The cathedral is predominantly built with Gneiss, granite and greenschist but the east elevation, decorations, doorjambs and quoins are carved from soapstone (called kleberstein) which is quarried locally in Norway. The stone I am working with is the kleberstein: it is a dense, low porosity metamorphic with a high talc content making it soft and easily workable, at least when there are no inclusions of dolomite interfering with my chisel. It is also very resistant to heat – a valuable trait utilized from ancient times as cooking vessels and used for trade throughout the Viking and Medieval periods. Although there were many quarries available in the past, a significant proportion of them are now protected heritage sites; currently only one of them, Målselv, (also protected), supplies
carving-grade kleberstein to both Nidaros and our cathedral. Fortunately it possesses a large quantity of stone that has already been extracted and Nidaros’ workshop, being a larger operation than ours, can process the stones for us. With similar interests, conservation ethics and principles to Nidaros Domkirke we have been able to share knowledge and expertise along with our most basic natural resource.

Our approach to this project is not only to physically restore the domkirken but to encourage and preserve the traditional crafts and techniques required for authenticity in the process. In the case of Stavanger, all stone carving is by hand and we are using only lime-based mortars for our construction. In the past, considerable efforts were made on construction work for log houses and stave churches, through the Riksantikvaren (Directorate of Cultural History in Norway) Middle Ages Program and later through the Stavkirke (Stavechurch) program. For these decades-long initiatives, carpenters and joiners were trained in medieval craftsmanship and material understanding. A similar effort has not until now been seen for traditional masonry and stonework.
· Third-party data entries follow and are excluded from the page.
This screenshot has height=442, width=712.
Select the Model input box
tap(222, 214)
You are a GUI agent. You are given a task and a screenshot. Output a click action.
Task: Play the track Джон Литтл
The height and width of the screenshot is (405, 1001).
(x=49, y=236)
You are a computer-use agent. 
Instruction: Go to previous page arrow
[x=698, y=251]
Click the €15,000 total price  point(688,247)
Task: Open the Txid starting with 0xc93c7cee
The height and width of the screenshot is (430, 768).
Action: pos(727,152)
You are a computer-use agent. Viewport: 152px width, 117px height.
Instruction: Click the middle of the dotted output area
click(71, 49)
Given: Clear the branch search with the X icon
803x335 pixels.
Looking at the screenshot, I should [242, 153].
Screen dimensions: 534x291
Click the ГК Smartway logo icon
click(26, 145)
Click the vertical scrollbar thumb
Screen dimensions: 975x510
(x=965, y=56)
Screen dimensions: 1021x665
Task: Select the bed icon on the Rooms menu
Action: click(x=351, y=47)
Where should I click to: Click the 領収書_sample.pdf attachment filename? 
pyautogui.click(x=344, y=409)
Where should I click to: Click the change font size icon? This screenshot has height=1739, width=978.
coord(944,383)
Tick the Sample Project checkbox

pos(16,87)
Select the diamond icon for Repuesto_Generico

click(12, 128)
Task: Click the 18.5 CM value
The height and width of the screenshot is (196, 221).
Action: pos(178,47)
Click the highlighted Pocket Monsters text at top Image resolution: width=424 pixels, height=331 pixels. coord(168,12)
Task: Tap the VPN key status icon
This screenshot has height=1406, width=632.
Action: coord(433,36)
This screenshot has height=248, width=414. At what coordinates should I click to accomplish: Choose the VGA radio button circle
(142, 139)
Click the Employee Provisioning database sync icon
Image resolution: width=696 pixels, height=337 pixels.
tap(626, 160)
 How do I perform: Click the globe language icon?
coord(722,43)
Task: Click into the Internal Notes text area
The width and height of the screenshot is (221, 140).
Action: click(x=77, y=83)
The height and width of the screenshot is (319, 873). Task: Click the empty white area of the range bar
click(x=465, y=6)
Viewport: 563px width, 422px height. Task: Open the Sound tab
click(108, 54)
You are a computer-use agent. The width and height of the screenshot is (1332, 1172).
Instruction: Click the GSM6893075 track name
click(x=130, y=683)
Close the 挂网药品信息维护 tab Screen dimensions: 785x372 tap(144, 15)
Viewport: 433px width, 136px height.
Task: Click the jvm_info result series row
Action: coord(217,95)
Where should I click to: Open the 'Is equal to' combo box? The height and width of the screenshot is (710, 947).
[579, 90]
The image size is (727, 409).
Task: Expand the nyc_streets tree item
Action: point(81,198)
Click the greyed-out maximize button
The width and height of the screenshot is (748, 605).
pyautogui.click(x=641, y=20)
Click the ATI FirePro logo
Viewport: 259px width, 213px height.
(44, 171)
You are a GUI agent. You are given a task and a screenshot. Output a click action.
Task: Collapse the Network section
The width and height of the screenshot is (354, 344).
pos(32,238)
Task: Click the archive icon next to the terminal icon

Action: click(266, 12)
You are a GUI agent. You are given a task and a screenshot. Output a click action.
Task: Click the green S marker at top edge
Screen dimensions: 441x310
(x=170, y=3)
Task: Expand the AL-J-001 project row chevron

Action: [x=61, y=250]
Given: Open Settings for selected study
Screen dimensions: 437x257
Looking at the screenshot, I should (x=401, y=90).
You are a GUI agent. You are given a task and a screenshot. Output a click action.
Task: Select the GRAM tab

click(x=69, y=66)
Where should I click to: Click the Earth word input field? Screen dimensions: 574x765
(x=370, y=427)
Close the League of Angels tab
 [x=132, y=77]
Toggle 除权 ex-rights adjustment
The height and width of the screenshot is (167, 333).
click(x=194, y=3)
At Stavanger Domkirke, there is great care taken in the documentation of all aspects of this project and fortunately we have the capacity to save and store all the stones being replaced. It is too often the case that when a building is restored most of the stone elements removed are destroyed in the process, usually for budgetary or logistical constraints or both. In our case, the size of the cathedral and therefore the quantity of disturbed materials allows for a reasonably-sized safe space for storage for the benefit of future interests and investigations into our own historical moment in time, heritage and craftsmanship. Another unique aspect of this project is the use of the archaeological museum’s scientific resources to test materials in order to explore traditional techniques. Specifically,
the kleberstein used extensively in our cathedral is little known outside Norway and rarely used for carved ornament or masonry building. It is therefore something of a renewed field of study.


I work in a small and diverse team made up of fixer masons, conservators and researchers, all from different backgrounds, education and countries: four of whom are graduates of C&G. The size of the team facilitates a healthy sharing of knowledge. I am nowhere near fluent in speaking and reading Norwegian yet, but I look forward to learning more in order to delve into their literature and research surrounding Stavanger Domkirke and Norway’s heritage history.”